ZBA tends to be a bit of a blunt instrument. It’s quite difficult to say your target balance is £0.5m for 20 days of the month, but on days when payroll and other expenses go out it needs to be a bit higher. As new technologies come through, it’s becoming easier to do that, and some treasury management systems (TMS) have functionalities that allow you to be quite nuanced.

Of course, the cash forecast is closely linked with your cash management activities. One of the things we’re working on is generating a rules engine that says, ‘If X or Y is happening, we recommend investing or transferring cash.’ You can then use tools like Python to generate the entries and import them into the TMS.

How could treasurers use technologies such as Microsoft Copilot?

Something like Microsoft Copilot will put ChatGPT in people’s hands. The way Copilot works is that if your company is on Microsoft Office, Copilot has access to all your emails, Word documents, PowerPoint documents, etc. So, if you ask it to create a summary of the treasury policies relating to deposits, for example, it should be able to go through your documents and files, find the relevant items, and send back to you a Word document that gives you that summary. So that’s an example of AI becoming much more accessible – you don’t need to be an expert in AI to be able to use that.
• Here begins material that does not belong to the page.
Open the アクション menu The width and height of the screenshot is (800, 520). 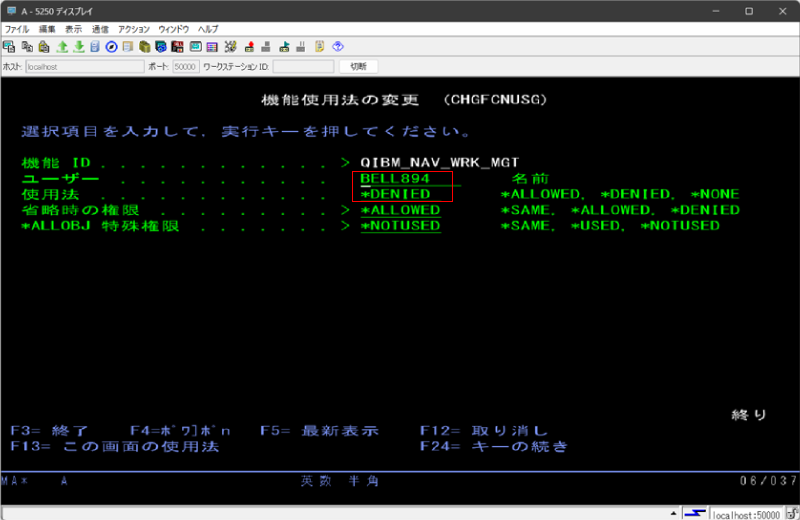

Similarly, GPT and Bard are pretty good at coding, although you need someone who knows what they’re doing to polish it. In my team I brought in someone who’s a data scientist and a full stack Python engineer. We’re seeing big benefits from this. Some of the things he’s able to generate are really helpful and allow us to use stronger and more powerful tools. That said, it’s quite a big investment if you’re just looking to make incremental changes.